Christiaan Brand, a product manager at Google who focuses on identity and security and collaborates on FIDO projects, says that the passkey-style plan follows logically from the smartphone or multi-device image of a passwordless future.

“This grand vision of ‘Let’s move beyond the password,’ we’ve always had this end state in mind to be honest, it just took until everyone had mobile phones in their pockets,” Brand says. Google joined FIDO just months after its formation in 2013. “Hopefully for the users it will be a small behavioral change, but the technology is a giant leap forward.”

To FIDO, the biggest priority is a paradigm shift in account security that will make phishing a thing of the past. Attackers have become masters at tricking users into unintentionally handing over their passwords, and even two-factor authentication codes or approval prompts can be exploited. Such scams facilitate criminal profit, but they have also played a role in espionage and destructive cyberattacks that have shaped geopolitics and global events.

Even if FIDO has finally found the magic formula, passwords won’t disappear overnight for a host of reasons. The most important is that not all people own a smartphone at all, much less multiple devices that can backstop each other if one is lost or stolen. And it will take years of turnover before everyone around the world has access to newer devices and operating system versions that support FIDO’s passwordless push. In the meantime, tech companies will need to maintain both passwordless and password-based login schemes. In its new white paper and elsewhere, FIDO is working to support this transition, but as with any other tech migration (ahem, Windows XP), the road will inevitably prove arduous.

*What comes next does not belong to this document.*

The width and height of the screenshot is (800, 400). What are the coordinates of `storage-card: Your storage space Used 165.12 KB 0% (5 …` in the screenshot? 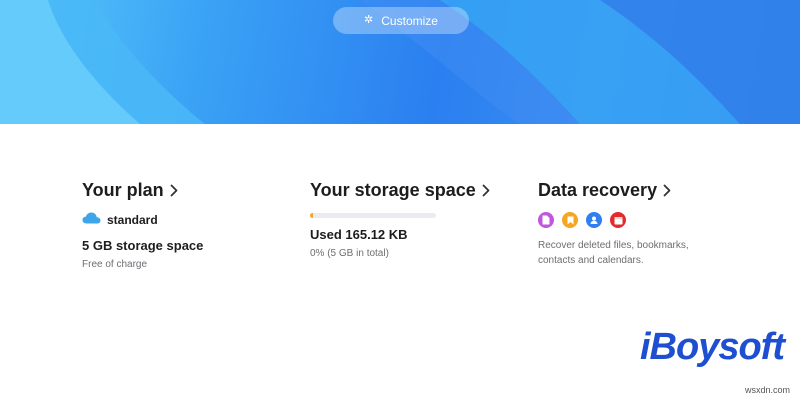 It's located at (410, 218).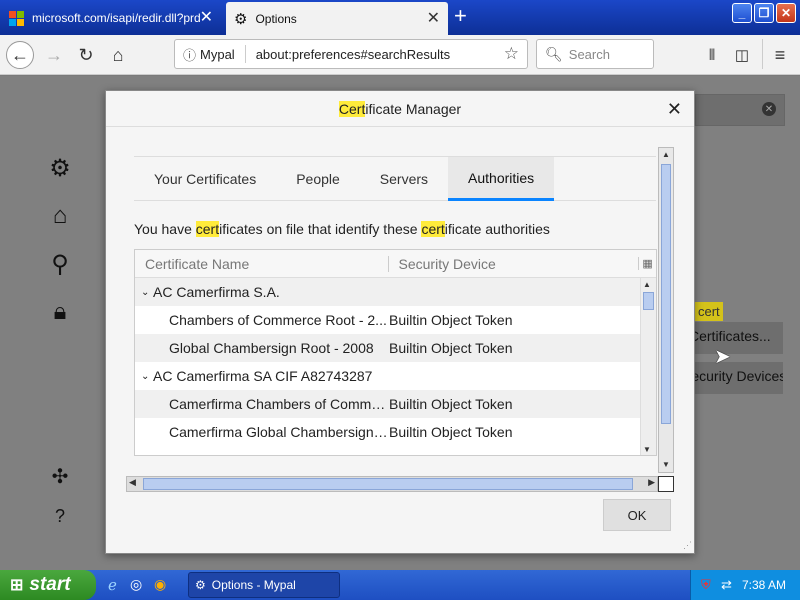 This screenshot has width=800, height=600. What do you see at coordinates (404, 179) in the screenshot?
I see `tab-servers: Servers` at bounding box center [404, 179].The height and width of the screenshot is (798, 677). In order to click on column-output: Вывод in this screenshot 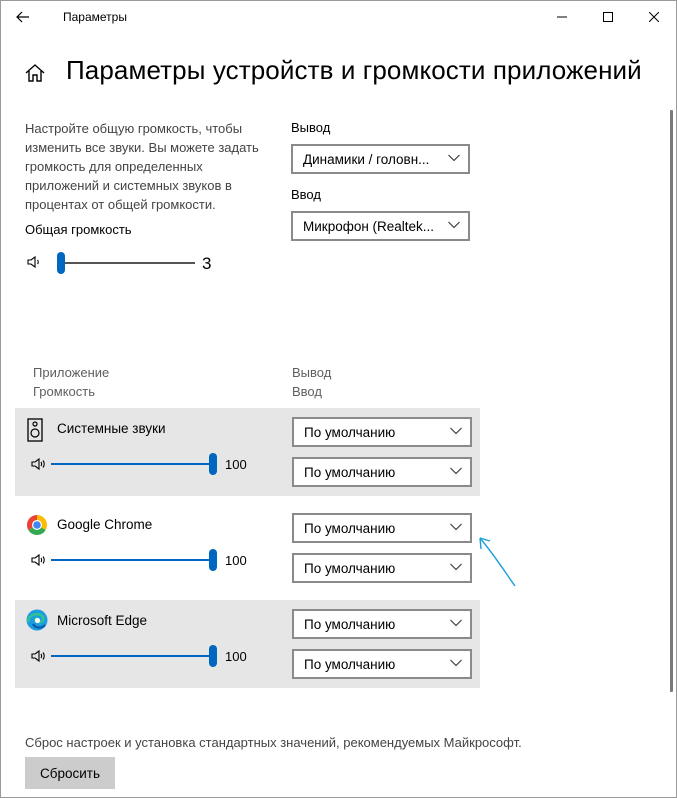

Additionally, while FIDO’s proposal is a major security improvement over passwords in many ways, it isn’t infallible. Its success will depend on the security of each operating system’s implementation. You’re already likely all too familiar with the nightmare of being forced to trust the authentication scheme of each website and service you have an account with, but no alternative is perfect. FIDO’s vision will simply create a different, if potentially better and more sensible, set of weaknesses and points of failure. As FIDO itself notes, its plan for mainstream adoption of passwordless authentication is meant as a general-purpose solution and may not always fit the most extreme security requirements.

And after all that, the tech industry will still need to turn FIDO’s white paper into actual features that are easy to use and that convert people into passwordless believers. 

“Schemes like Passkey could work and be more secure than passwords as they stand now,” says Johns Hopkins cryptographer Matthew Green. “But if the user interface for inter-device transfers sucks on some devices, it will suck for all of them, which would continue to discourage use.”

After almost a decade of work, people looking for relief from passwords are left to hope that at this point FIDO is too big to fail. When asked if this is really it, if the death knell for passwords is truly, finally tolling, Google’s Brand turns serious, but he doesn’t hesitate to answer: “I feel like everything is coalescing,” he says. “This should be durable.”